I created a MyISAM table that stores rows in different partitions based on the year
column, with each year given its own partition, e.g.:
CREATE TABLE t (
id INT UNSIGNED AUTO_INCREMENT
, year SMALLINT(4) UNSIGNED
, ...
, PRIMARY KEY (id, year)
) ENGINE=MyISAM
PARTITION BY LIST (year) (
PARTITION p0 VALUES IN (2000)
, PARTITION p1 VALUES IN (2001)
, ...
);
The question I want to answer is simple; what's the greatest value of year
in the table? In other words:
SELECT MAX(year) FROM t;
It seems, from looking at the table definition, that there should be an execution plan for this query that runs in constant time without reordering the PK or creating a new index on year
. All the database needs to do is find the partition that's defined as having the maximum value, and then check whether any rows exist in that partition; if not, check the next largest, and so on. Unfortunately, the optimizer chooses instead to do a full table scan.
I can easily query INFORMATION_SCHEMA
to find the largest value of year
for which there is a defined partition:
SELECT MAX(PARTITION_DESCRIPTION)
FROM INFORMATION_SCHEMA.PARTITIONS
WHERE TABLE_NAME = 't';
However, that only tells me about the partitions defined on the table, not the rows that exist in the table; if some partitions could be empty, it's not necessarily going to give me the MAX(year)
. I tried adding an EXISTS
condition:
SELECT MAX(PARTITION_DESCRIPTION)
FROM INFORMATION_SCHEMA.PARTITIONS
WHERE TABLE_NAME = 't'
AND EXISTS(SELECT 1 FROM fact_registration
WHERE year = PARTITION_DESCRIPTION);
This works, but it takes just as long as the full table scan.

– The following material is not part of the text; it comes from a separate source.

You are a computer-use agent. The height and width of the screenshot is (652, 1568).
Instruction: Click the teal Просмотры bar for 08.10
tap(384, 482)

I also tried to do a partition select in the subquery but the syntax won't accept a user variable or a reference:
SELECT MAX(PARTITION_DESCRIPTION)
FROM
INFORMATION_SCHEMA.PARTITIONS AS P
WHERE
TABLE_NAME = 'fact_registration'
AND EXISTS(SELECT 1 FROM fact_registration
PARTITION(P.PARTITION_DESCRIPTION)); # syntax error, unexpected '.'
So, how can I eliminate the table scan and find the accurate maximum on the table?

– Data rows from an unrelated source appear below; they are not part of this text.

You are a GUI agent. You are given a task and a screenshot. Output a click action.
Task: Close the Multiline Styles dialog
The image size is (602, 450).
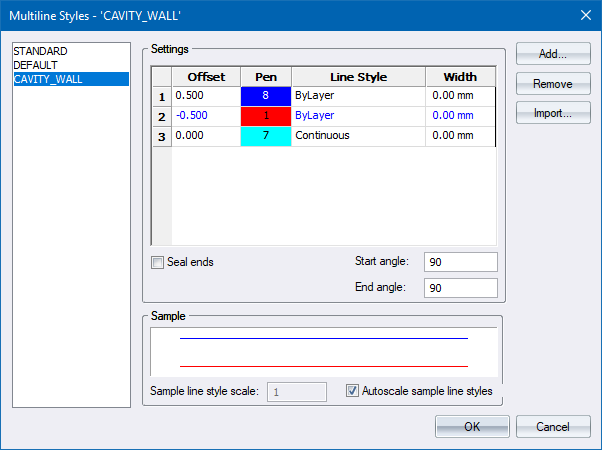584,14
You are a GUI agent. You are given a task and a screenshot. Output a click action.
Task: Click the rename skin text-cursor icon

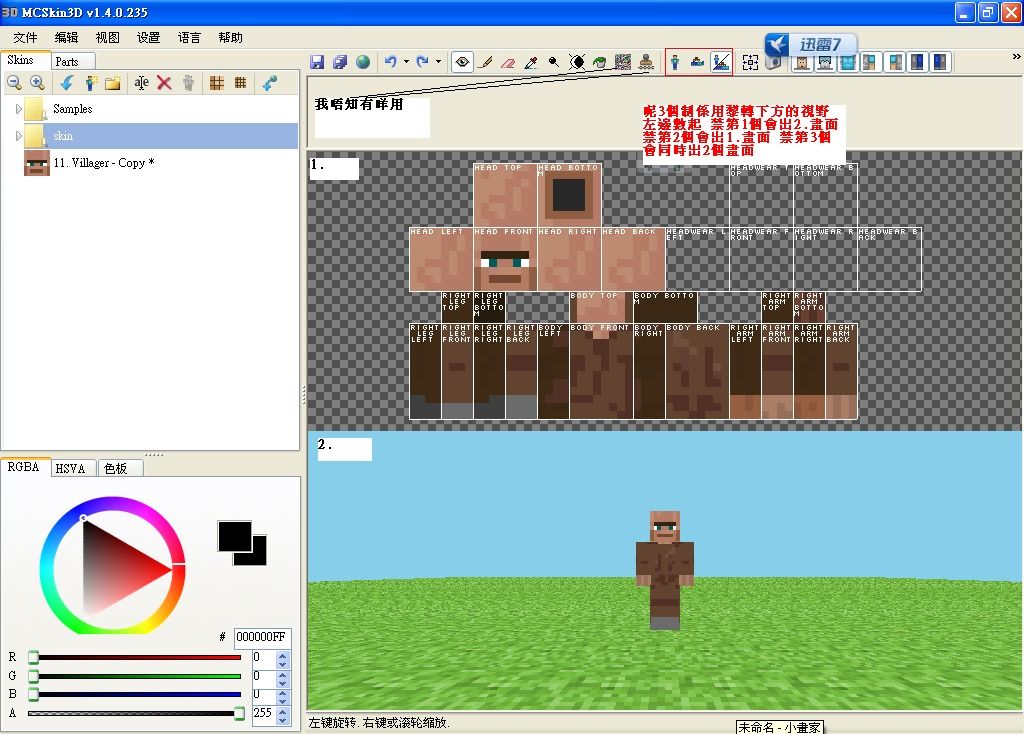pyautogui.click(x=141, y=83)
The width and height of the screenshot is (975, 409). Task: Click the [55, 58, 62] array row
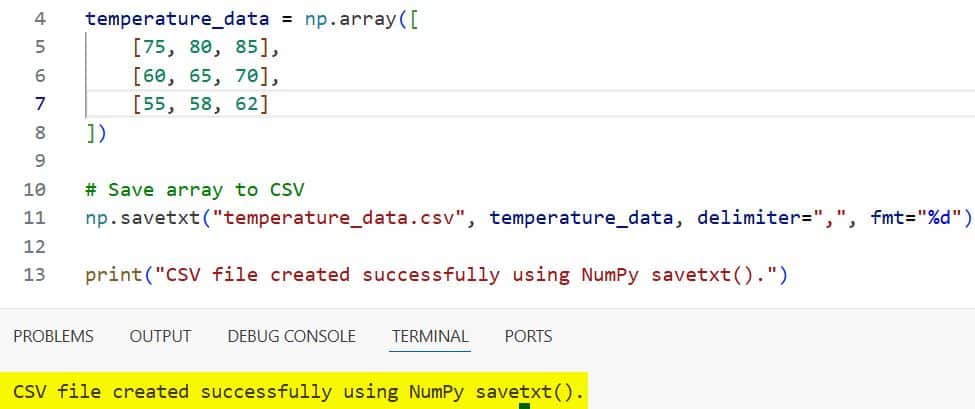[201, 103]
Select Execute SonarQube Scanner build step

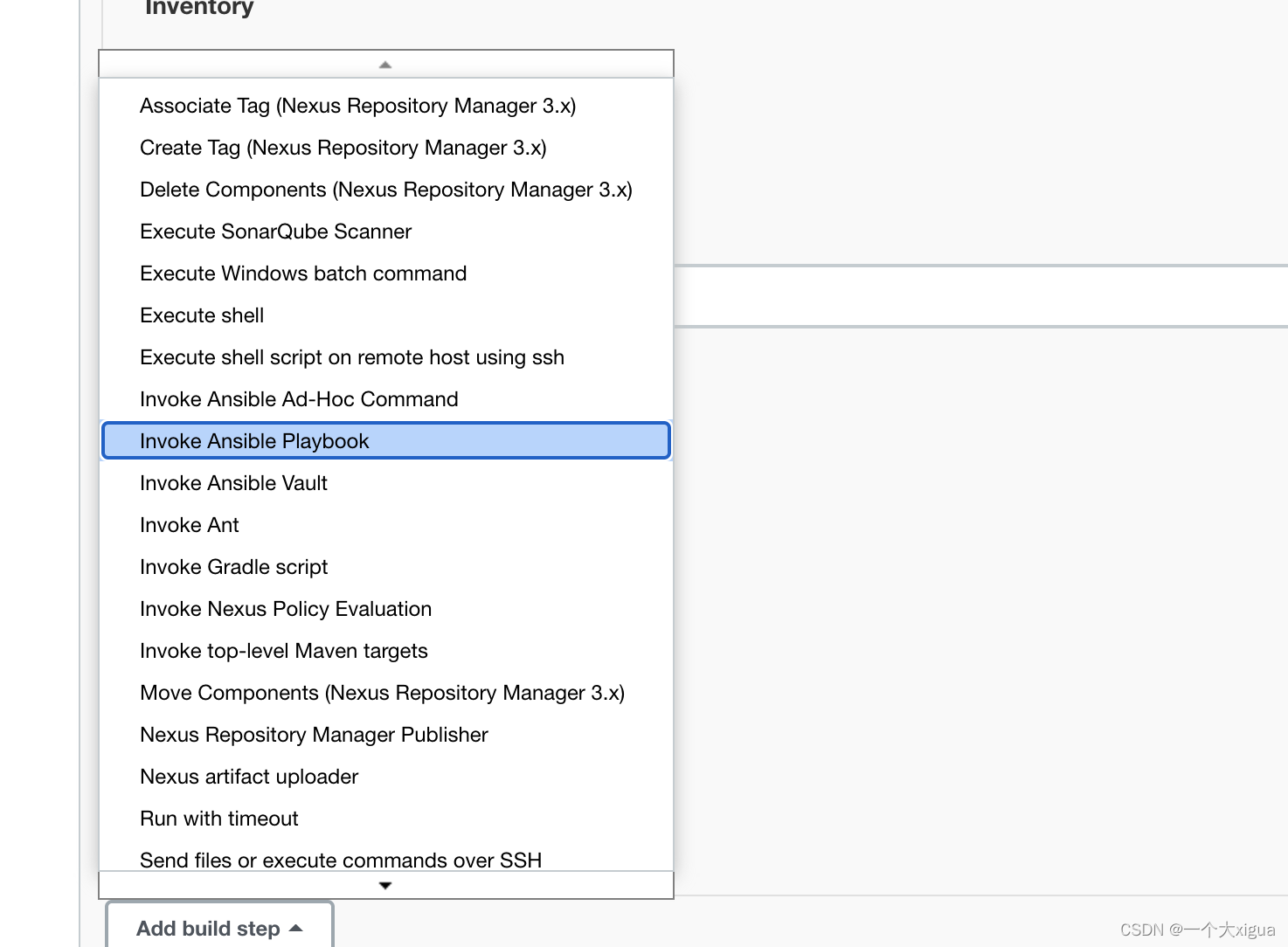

It turns out the answer to this was as simple as taking a closer look at the columns in the INFORMATION_SCHEMA.PARTITIONS
table:
TABLE_ROWS
: The number of table rows in the partition.For partitioned
InnoDB
tables, the row count given in theTABLE_ROWS
column is only an estimated value used in SQL optimization, and may not always be exact.
So, for the MyISAM engine in particular, we can find the MAX(year)
without a table scan or any additional indexing by using the following query:
SELECT MAX(PARTITION_DESCRIPTION) AS maxyear
FROM
INFORMATION_SCHEMA.PARTITIONS
WHERE
TABLE_NAME = 'fact_registration'
AND TABLE_ROWS > 0;
Note that this only works in certain situations - if you have more than one value in a partition, the fact that there are rows in the partition doesn't necessarily mean that one or the other value is present; and since PARTITION_DESCRIPTION
is a longtext
column, the integer values you supply will be stored as a comma-separated string.